Occasional cluster fucking 

Not like it matters but I should have 5? Do you get knock downs for bad rep? (I didn't even notice I was being an ass till someone pointed it out HA)

Cause I went from like 8 to 4.


----------



## MaxOfMetal (Nov 19, 2012)

You went from being "Thanked" 8 times in one thread you started to being "Thanked" at least once in four different threads you started.

Once you get "Thanked" in more than one thread you started it goes from counting individual "Thanks" for one thread to counting the number overall across all the threads you start.


----------



## Rook (Nov 20, 2012)

Yeah thanks and rep aren't the same, your thank number only goes up once for each thread you start that people thank.

So I start three threads, even if 10,000 people thank each thread, I have three thanks. If I get repped in a thread that doesn't add to thanks regardless.


----------



## ShadowAMD (Nov 20, 2012)

MaxOfMetal said:


> You went from being "Thanked" 8 times in one thread you started to being "Thanked" at least once in four different threads you started.
> 
> Once you get "Thanked" in more than one thread you started it goes from counting individual "Thanks" for one thread to counting the number overall across all the threads you start.



Thanks for clearing it up , makes sense.


----------



## Genome (Nov 20, 2012)

MaxOfMetal said:


> You went from being "Thanked" 8 times in one thread you started to being "Thanked" at least once in four different threads you started.
> 
> Once you get "Thanked" in more than one thread you started it goes from counting individual "Thanks" for one thread to counting the number overall across all the threads you start.

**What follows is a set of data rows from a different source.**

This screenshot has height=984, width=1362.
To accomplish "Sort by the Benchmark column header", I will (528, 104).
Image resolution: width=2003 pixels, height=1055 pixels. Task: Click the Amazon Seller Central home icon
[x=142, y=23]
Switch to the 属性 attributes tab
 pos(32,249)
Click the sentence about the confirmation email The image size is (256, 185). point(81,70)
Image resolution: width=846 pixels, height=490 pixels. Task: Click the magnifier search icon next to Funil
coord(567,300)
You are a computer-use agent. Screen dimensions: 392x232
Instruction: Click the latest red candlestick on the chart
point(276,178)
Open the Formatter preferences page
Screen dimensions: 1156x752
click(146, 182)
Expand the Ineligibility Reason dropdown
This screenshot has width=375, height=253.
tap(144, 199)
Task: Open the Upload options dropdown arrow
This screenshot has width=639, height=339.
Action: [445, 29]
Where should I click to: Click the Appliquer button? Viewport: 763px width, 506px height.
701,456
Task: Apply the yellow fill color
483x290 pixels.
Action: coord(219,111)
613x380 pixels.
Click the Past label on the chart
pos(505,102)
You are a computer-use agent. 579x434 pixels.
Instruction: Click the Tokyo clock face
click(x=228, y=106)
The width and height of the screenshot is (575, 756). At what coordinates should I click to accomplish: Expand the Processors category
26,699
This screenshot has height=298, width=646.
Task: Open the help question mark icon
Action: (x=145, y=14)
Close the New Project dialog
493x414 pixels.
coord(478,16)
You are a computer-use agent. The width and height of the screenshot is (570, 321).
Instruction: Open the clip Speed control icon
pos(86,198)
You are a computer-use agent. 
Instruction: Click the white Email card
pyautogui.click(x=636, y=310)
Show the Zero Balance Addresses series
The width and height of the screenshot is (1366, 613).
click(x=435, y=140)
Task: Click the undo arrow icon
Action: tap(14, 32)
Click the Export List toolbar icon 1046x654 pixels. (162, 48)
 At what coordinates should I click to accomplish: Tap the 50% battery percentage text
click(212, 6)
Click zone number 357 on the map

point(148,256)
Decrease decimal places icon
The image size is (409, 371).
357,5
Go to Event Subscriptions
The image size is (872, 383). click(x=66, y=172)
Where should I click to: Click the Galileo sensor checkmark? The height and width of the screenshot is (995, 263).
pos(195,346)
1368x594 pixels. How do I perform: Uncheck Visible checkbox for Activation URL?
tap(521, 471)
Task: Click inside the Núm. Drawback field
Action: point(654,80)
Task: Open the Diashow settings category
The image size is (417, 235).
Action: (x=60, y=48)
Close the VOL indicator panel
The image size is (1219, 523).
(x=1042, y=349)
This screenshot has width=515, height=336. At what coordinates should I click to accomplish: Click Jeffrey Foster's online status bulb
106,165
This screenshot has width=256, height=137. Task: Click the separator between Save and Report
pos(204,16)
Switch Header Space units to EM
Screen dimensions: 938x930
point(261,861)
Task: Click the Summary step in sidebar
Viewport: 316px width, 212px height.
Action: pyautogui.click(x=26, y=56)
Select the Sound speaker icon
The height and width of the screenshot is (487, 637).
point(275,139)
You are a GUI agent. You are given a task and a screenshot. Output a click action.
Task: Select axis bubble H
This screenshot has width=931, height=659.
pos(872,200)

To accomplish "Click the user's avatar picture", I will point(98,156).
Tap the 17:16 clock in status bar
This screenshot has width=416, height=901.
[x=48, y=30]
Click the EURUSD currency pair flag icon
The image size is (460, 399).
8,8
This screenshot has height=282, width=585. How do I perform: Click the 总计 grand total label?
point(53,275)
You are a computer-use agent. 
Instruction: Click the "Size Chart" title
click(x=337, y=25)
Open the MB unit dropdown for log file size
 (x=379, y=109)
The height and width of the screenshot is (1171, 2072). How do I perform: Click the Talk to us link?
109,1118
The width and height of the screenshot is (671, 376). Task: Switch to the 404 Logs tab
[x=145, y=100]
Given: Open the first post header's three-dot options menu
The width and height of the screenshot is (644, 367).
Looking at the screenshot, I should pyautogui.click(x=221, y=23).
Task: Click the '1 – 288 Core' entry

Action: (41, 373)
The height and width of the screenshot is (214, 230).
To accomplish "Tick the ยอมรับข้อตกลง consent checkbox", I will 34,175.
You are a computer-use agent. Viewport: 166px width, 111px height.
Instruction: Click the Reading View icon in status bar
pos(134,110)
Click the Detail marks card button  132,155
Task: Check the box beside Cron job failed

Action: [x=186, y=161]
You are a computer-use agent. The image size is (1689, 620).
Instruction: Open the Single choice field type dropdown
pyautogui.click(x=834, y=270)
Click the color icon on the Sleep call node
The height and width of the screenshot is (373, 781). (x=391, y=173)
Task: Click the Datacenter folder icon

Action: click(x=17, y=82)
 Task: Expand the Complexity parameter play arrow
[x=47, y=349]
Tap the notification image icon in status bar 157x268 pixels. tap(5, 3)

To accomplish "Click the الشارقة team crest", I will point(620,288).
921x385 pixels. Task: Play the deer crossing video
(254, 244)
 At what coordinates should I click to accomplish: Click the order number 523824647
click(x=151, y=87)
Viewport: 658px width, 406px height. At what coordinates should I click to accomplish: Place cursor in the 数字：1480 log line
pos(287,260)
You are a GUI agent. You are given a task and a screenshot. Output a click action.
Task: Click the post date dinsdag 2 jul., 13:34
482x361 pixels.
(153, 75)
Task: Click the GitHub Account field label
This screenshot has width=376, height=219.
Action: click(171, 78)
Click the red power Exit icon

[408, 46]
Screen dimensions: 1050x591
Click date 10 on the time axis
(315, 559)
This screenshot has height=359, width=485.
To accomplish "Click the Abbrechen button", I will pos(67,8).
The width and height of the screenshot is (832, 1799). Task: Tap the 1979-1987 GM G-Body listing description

Ah, I always wondered what the " / 1" meant on some users.


----------



## Stealthdjentstic (Nov 20, 2012)

Having thanked threads does increase your rep though.


----------



## Konfyouzd (Nov 20, 2012)

Indeed it does... I think... But I'm not sure it matters... People already know how they feel about you in most cases whether you have a big rep bar or a little one... Their opinions are just a bit more solidified as the bar gets bigger...


----------



## Xaios (Nov 20, 2012)

Konfyouzd said:


> solidified as the bar gets bigger...



SS.org double entendre. 

In any case, each "Thanked Post" you get when someone clicks the  icon on a thread you started adds 5 points of rep. However, the "Thanked" total under your name and avatar is only a reflection of the number of threads you've created that have been thanked, not the total number of thanks you've received. Negrep doesn't affect your "Thanked" total in any way, only the total of rep points you have.


----------



## ShadowAMD (Nov 20, 2012)

Ahh sweet, well I try to help out as much as possible.. Used to hang around GS helping newer members out.. Had a lot of kool people on SS help me out too, so it's been awesome..


----------



## MetalDaze (Nov 20, 2012)

Konfyouzd said:


> Mine stopped at 187 cuz I'm a mothafuckin gangsta... I dunno what your malfunction is...


 
You better not start any threads and lose your street cred 

After all, who's afraid of a guy with 188 or 189 next to his name?


----------



## flexkill (Nov 28, 2013)

MetalDaze said:


> After all, who's afraid of a guy with 188 or 189 next to his name?



A Motherfvcking Wanksta, thats who.


----------